● EXTRAIT DU TEXTE
------------------------------------------------------------

A la fin du XIXe et au début XXe siècle, le développement de la métropole lilloise, à Lille, Roubaix et Tourcoing, a été favorisé, par la construction d’un réseau dense de tramways. Le tramway assurait, à une époque où l’automobile était marginale, la mobilité des travailleurs, condition de la prospérité des entreprises. Ainsi, les villes où s’étaient concentrées les usines ont pu bénéficier de l’apport de compétences parfois venues de très loin tandis que le tissu urbain, colonisé par les lignes du tramway se densifiait.
Les constructions, nouvelles sur le trajet des rames et tout autour, transformaient la campagne en villes qui se rejoignaient pour ne plus former qu’un seul tissu urbain. Ces conséquences n’avaient pas été forcément anticipées par les promoteurs du tramway de cette époque lointaine. Avec ses rails, ses roues de petite section, il permettait de déplacer de lourds convois avec une faible énergie. On ne disposait alors que de moyens de traction modestes (chevaux, puis vapeur, puis électricité). La voie ferrée était à la fois une question de bon sens et une nécessité catégorique.
Dans les années 1960 les paradigmes changent.
Avoir confié la gestion du réseau de tramways à une compagnie de bus était très imprudent de la part des élus. Les nouveaux moteurs thermiques, surpuissants, permettent aux autocars de se libérer des contraintes de la traction. L’essence et le gasoil sont donnés. Pour garder le tramway, il faut entretenir un réseau coûteux d’infrastructures ferroviaires alors que pour faire rouler des autobus en ville, c’est cadeau de l’État et des Collectivités territoriales ! Qu’importe si le réseau de transports urbain produit une quantité impressionnante de gaz à effet de serre contenant aussi des microparticules néfastes à la santé des riverains et si les larges pneus des bus nécessitent trois à quatre fois plus d’énergie que les fines roues métalliques du tramway !
Le « tout automobile » et le « tout camion et bus » sont à la mode.
Le moteur thermique a la cote ! Il a la faveur de la sphère économique et des décideurs politiques. Les leçons de sobriété énergétique du XIXe siècle avaient été oubliées tandis que celles du XXIe, liées aux dangers de la pollution étaient inconnues ! Ainsi, va–t-on démanteler, ligne après ligne le réseau de tramways de la métropole. Le dernier voyage de la dernière rame a lieu le 29 janvier 1966.

Pourtant il existe encore une ligne en activité, c’est celle du bon vieux Mongy, Lille-Roubaix-Tourcoing. Elle a été sauvée par la date plus tardive de la concession accordée à la société d’Alfred Mongy. L’expiration du contrat est prévue en octobre 1968. Le dernier survivant des tramways de la métropole est en grand danger.
Mais les riverains du Grand-Boulevard, les personnels de la Compagnie, les experts du transport urbain protestent. Ils publient dans la presse des points de vues très argumentés en faveur des avantages de la voie ferrée de la pérennisation du Mongy. Dans les instances de décision, les avis sont partagés. Finalement, le Conseil Général du Nord et la Communauté urbaine de Lille accordent à la Société Nouvelle de l’Electrique Lille-Roubaix-Tourcoing issue de l’ELRT (Electrique Lille Roubaix Tourcoing) un renouvellement du contrat d’affermage pour une durée de trois ans. Cette décision fut très importante.

------------------------------------------------------------

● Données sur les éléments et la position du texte
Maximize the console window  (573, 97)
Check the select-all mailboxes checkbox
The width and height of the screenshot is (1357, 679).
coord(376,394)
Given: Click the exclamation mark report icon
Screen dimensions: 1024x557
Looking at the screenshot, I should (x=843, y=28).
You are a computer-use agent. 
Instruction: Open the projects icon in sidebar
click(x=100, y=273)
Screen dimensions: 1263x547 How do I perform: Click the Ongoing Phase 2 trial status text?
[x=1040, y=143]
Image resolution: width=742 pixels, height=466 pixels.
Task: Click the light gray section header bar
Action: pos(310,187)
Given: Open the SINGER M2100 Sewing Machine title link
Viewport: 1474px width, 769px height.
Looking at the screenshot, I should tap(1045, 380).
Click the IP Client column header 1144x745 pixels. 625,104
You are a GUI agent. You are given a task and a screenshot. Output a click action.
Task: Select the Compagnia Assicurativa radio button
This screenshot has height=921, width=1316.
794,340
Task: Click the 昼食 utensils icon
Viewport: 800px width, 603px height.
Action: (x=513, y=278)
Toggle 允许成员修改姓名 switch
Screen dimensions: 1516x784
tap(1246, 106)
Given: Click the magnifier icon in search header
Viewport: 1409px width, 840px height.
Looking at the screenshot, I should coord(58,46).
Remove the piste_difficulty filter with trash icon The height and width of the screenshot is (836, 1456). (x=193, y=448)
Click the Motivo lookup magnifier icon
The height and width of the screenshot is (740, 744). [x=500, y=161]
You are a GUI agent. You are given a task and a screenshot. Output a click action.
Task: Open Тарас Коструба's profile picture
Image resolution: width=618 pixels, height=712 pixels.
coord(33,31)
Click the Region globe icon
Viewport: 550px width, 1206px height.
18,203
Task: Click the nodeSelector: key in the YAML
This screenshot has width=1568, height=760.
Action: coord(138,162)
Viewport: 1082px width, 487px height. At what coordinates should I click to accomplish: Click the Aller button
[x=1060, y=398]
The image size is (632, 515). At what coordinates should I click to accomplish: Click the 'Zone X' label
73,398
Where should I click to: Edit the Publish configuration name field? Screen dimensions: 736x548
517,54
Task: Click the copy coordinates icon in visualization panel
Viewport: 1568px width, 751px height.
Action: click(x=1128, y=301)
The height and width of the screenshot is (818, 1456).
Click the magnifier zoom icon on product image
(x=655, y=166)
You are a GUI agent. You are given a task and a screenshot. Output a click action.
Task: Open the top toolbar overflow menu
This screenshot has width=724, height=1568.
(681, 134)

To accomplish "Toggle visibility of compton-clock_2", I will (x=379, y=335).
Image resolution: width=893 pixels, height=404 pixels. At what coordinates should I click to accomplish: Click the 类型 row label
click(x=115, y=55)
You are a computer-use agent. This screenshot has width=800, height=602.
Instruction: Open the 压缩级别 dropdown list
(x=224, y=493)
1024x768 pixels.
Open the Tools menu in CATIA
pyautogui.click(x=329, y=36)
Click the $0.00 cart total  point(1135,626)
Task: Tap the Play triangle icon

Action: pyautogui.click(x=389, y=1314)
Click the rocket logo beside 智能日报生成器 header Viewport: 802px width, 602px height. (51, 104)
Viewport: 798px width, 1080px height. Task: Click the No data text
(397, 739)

------------------------------------------------------------

● PROBLÈME POSÉ A
Répondez à ces questions d'après le texte sur les tramways lillois :
(i) De quels moyens de traction disposait-on à l'époque des premiers tramways ?
(ii) À quelle date la dernière rame fait-elle son dernier voyage ?
(iii) Pour quelle durée le contrat d'affermage est-il renouvelé ?
● PROBLÈME POSÉ B
Recopiez fidèlement le passage du texte sur les tramways lillois qui va de « A la fin du » à « tramway se densifiait. » inclus.
● PROBLÈME POSÉ C
Poursuivez le texte sur les tramways lillois après sa dernière phrase.
Cette liste n'a aucun lien avec le texte sur les tramways lillois.

● RÉPONSE RÉDIGÉE A
(i) Des chevaux, puis la vapeur, puis l'électricité.
(ii) Le 29 janvier 1966.
(iii) Pour trois ans.

● RÉPONSE RÉDIGÉE B
A la fin du XIXe et au début XXe siècle, le développement de la métropole lilloise, à Lille, Roubaix et Tourcoing, a été favorisé, par la construction d’un réseau dense de tramways. Le tramway assurait, à une époque où l’automobile était marginale, la mobilité des travailleurs, condition de la prospérité des entreprises. Ainsi, les villes où s’étaient concentrées les usines ont pu bénéficier de l’apport de compétences parfois venues de très loin tandis que le tissu urbain, colonisé par les lignes du tramway se densifiait.

● RÉPONSE RÉDIGÉE C
Cinquante ans plus tard, le Mongy est toujours vivant !
Pendant ce demi-siècle, d’importants changements d’aménagement et d’organisation auront eu lieu. On améliorera le parcours, de nouvelles rames seront acquises. Plus personne, aujourd’hui, n’oserait proposer la destruction du vieux Mongy, au nom du progrès ! Le tramway, si décrié par les politiques et les élites intellectuelles de la fin du XXe siècle est redevenu à la mode. Sur fond de réchauffement climatique et de thrombose urbaine provoqués par les véhicules automobiles.

On est revenu à des fondamentaux qui évoquent ceux des années 1870. Le tramway est un mode de transport économique, écologique, particulièrement adapté aux besoins des grands pôles urbains. Un vaste plan de la Métropole européenne de Lille conforte non seulement le trajet du début du XXe siècle, Lille-Roubaix-Tourcoing en le dotant de nouvelles rames, mais en crée de nouvelles. Au départ de Lille on atteindra trois embranchements avec des terminus au Nord, au Sud et à l’Ouest ( Wambrechies, Wattignies [1] et Hallennes-lez-Haubourdain ).
Ces tracés ont fait l’objet d’arbitrages douloureux.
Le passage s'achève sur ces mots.